Fighting erupted at the Somalia border town of Dobley after the two groups differed over a contract to protect convoys of relief supply shipments to the southern part of the troubled nation.

Fighting ensued and spilled over to the common border, where a defeated faction had retreated to regroup before staging a surprise dawn raid on Sunday, leaving at least 14 people with bullet wounds.
***
Witnesses said forces allied to the Somalia Patriotic Movement (SPM) waylaid a column of trucks ferrying humanitarian supplies after World Food Programme (WFP) reportedly awarded a rival faction a security contract to escort the shipments.

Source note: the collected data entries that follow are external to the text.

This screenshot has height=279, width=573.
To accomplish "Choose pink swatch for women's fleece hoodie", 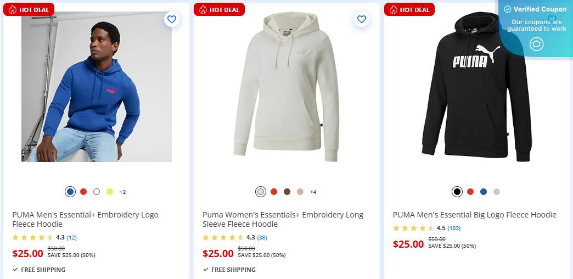I will pyautogui.click(x=300, y=192).
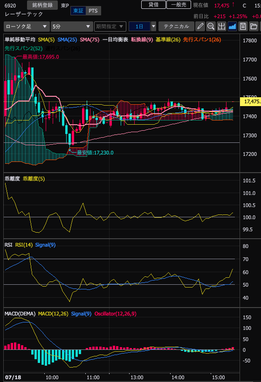The width and height of the screenshot is (261, 382).
Task: Open the テクニカル technical indicators button
Action: (x=176, y=27)
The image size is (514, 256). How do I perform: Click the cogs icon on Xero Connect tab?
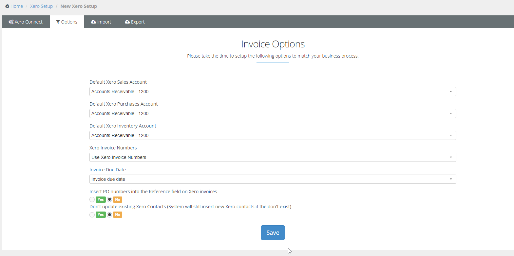pyautogui.click(x=11, y=22)
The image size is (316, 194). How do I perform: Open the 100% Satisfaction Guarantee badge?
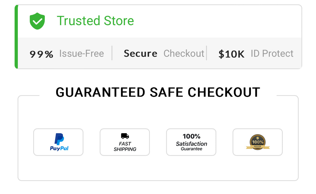point(191,142)
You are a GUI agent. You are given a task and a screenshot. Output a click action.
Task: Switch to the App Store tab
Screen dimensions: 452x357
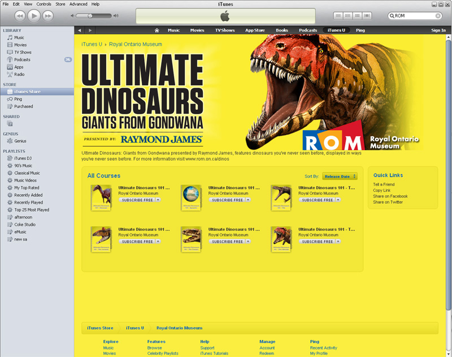[255, 30]
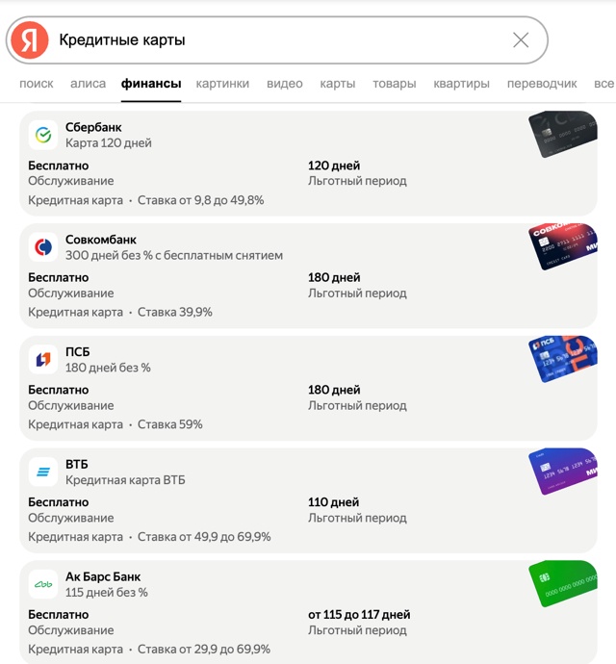616x664 pixels.
Task: Click the Yandex logo icon
Action: pos(31,39)
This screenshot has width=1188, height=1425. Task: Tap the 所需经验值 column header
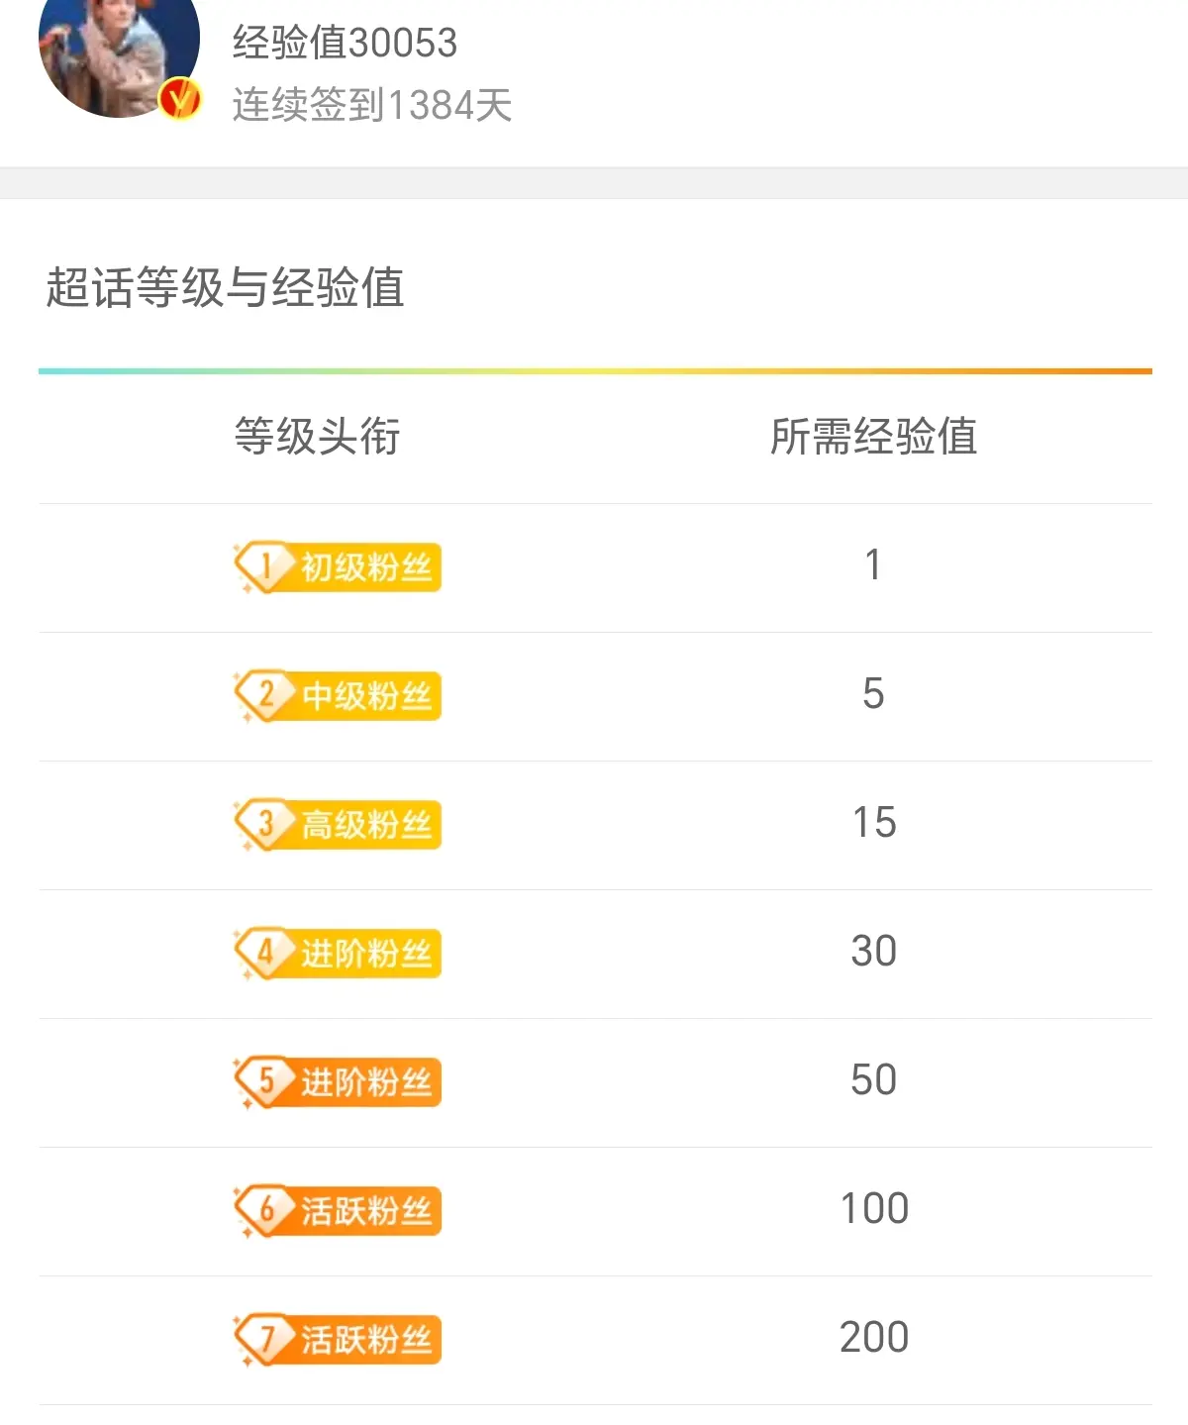click(x=873, y=437)
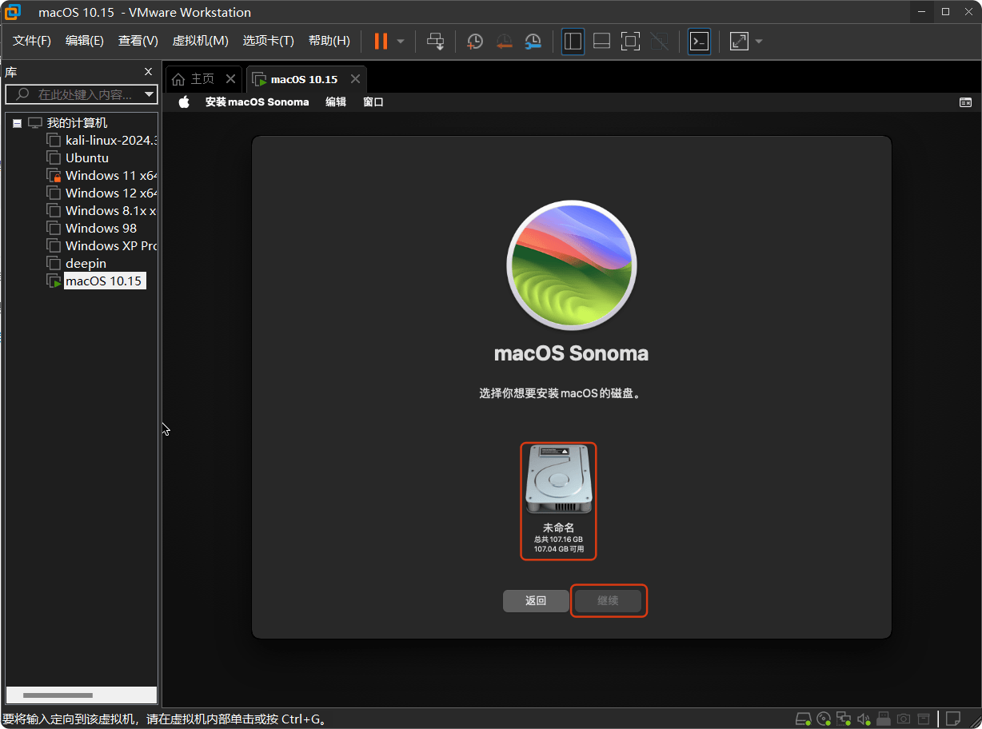Screen dimensions: 982x729
Task: Open the console view terminal icon
Action: pyautogui.click(x=699, y=42)
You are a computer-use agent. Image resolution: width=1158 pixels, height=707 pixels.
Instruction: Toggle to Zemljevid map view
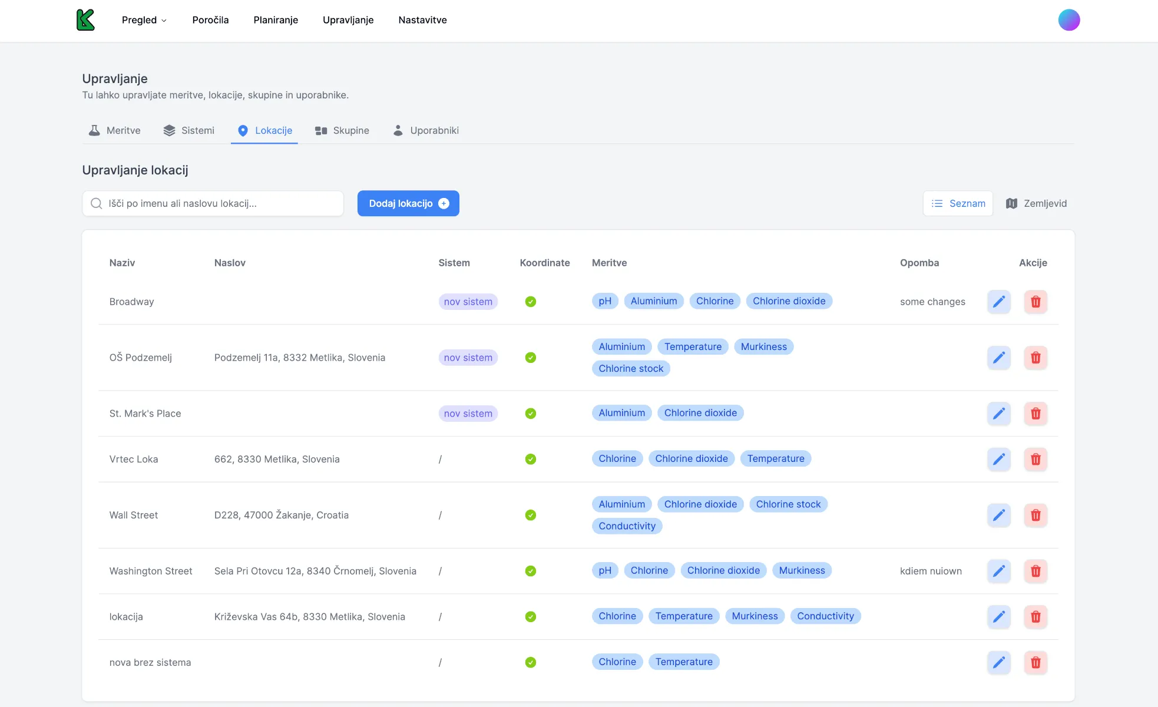pyautogui.click(x=1037, y=203)
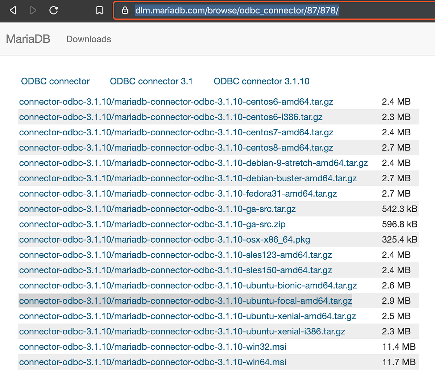
Task: Open the ga-src.zip source archive link
Action: [152, 224]
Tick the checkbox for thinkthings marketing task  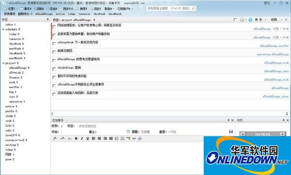pyautogui.click(x=54, y=69)
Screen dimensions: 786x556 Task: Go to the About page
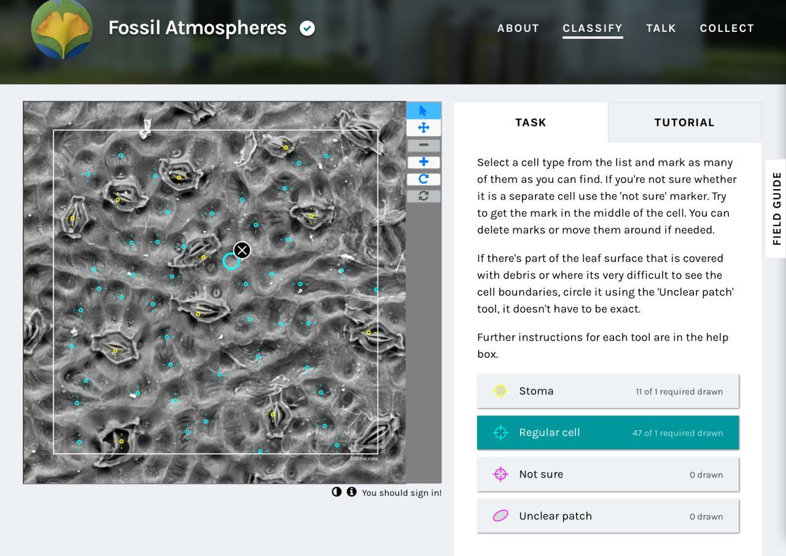pyautogui.click(x=518, y=28)
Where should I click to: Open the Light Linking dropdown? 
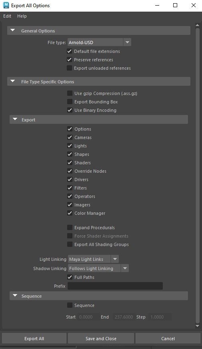click(93, 259)
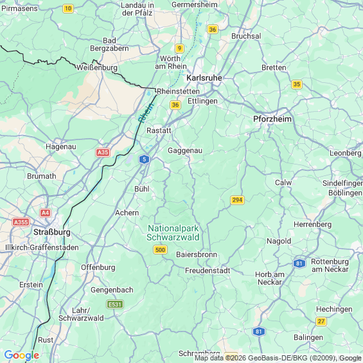Select the Nationalpark Schwarzwald label
The image size is (363, 363).
click(173, 233)
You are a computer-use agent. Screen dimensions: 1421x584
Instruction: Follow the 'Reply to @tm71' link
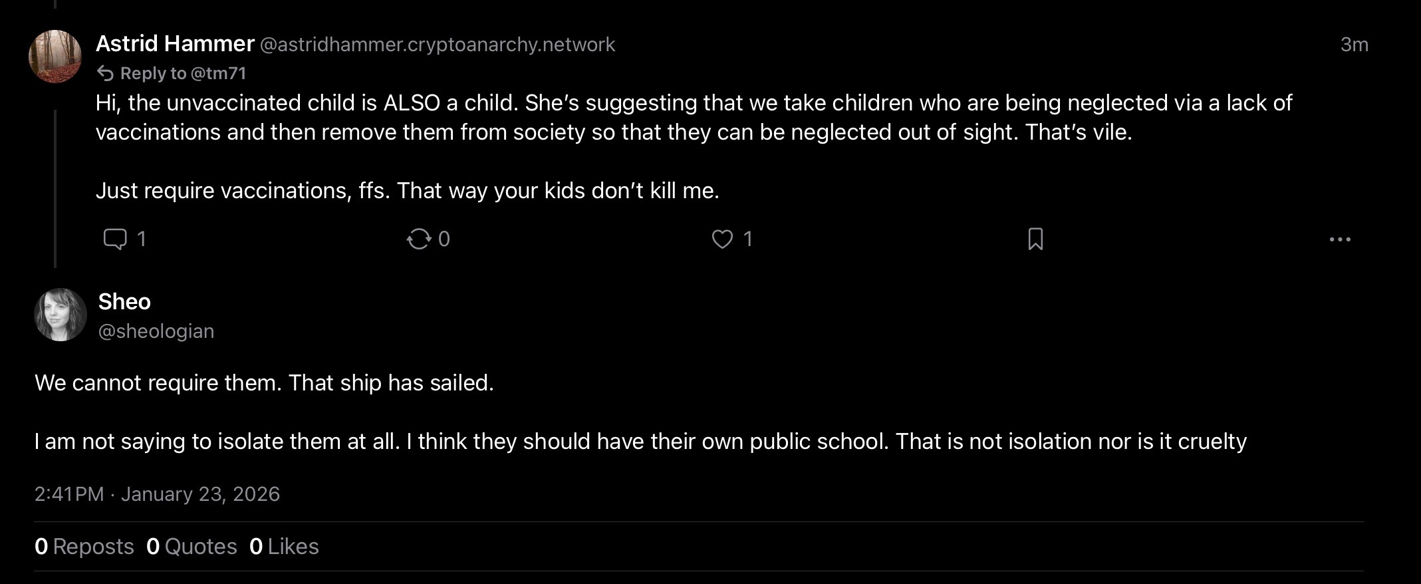point(183,73)
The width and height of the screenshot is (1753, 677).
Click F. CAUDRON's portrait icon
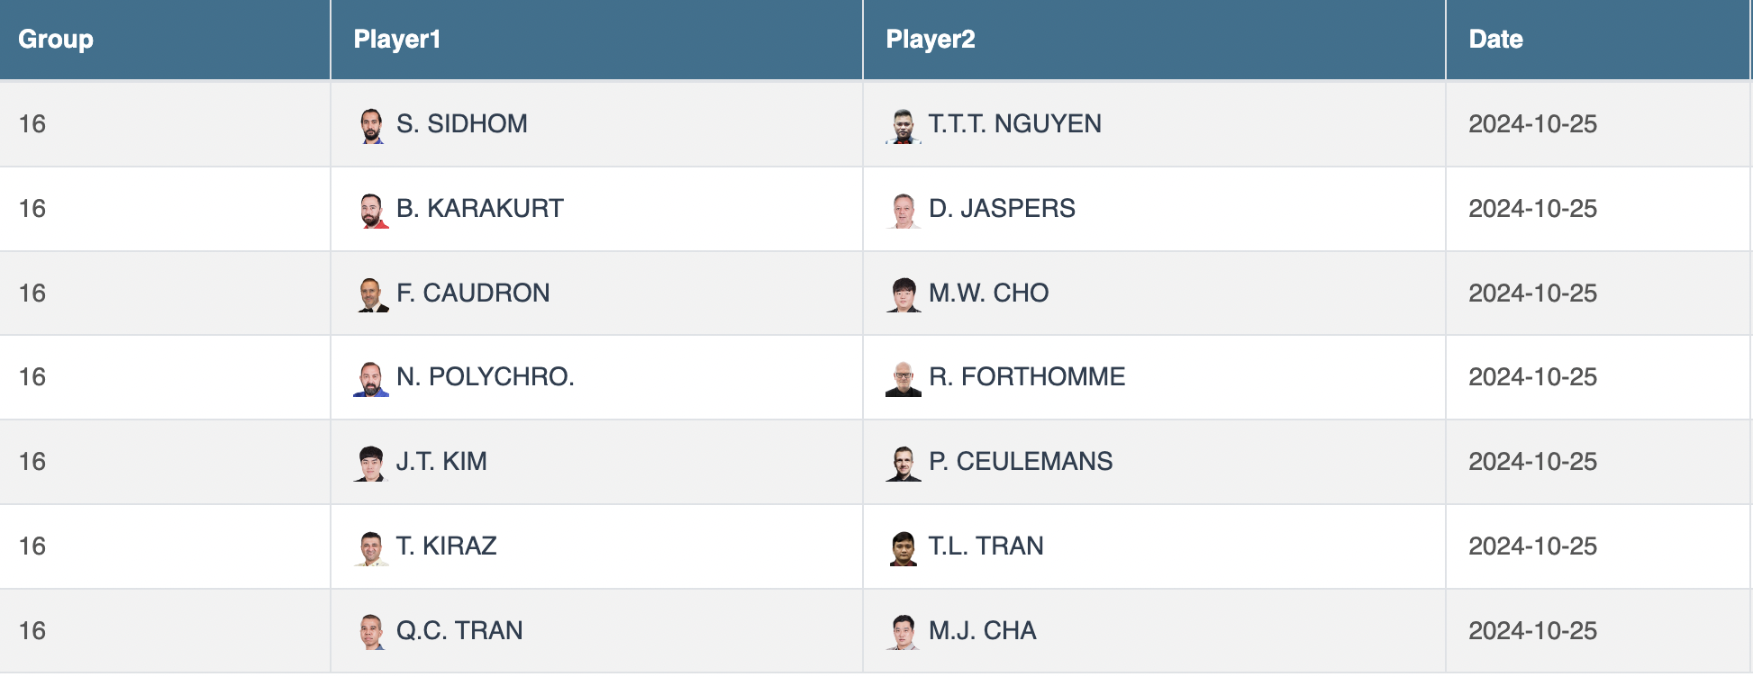click(x=371, y=294)
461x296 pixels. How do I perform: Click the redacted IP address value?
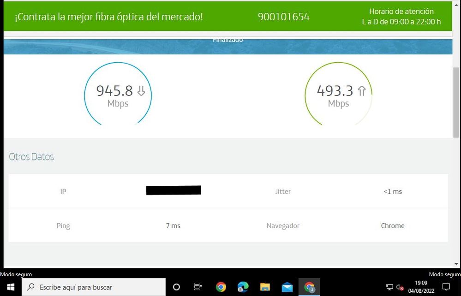point(174,190)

The Arican Union votes to send a belated "peace" mission to Somalia, but the Union of Islamic Courts, which claims to be in charge, rejects the idea, as reported here:
The African Union (AU) upon the conclusion of its leaders' summit last Sunday, unanimously adopted a resolution to deploy a peace mission in Somalia.

The militant Islamist group in Mogadishu however has dismissed the idea protesting that no foreign troops would be allowed into the country.
***
The Union of Islamic Courts (UIC) which took control of Mogadishu and some other parts of Somalia however, had priorly warned the Transitional Federal Government (TFG), that they will terminate any negotiation if foreign peace keeping troops were allowed into Somalia.

Sheikh Sharif Ahmed, the Mogadishu Islamic Courts chairman, said: "The government should stop the request of foreign troops in order for internal discussion with us to continue," Ahmed told reporters, "Negotiations with the government are not possible at this time because parliament could approve foreign troops."
No much in the way of a surprise in any of that.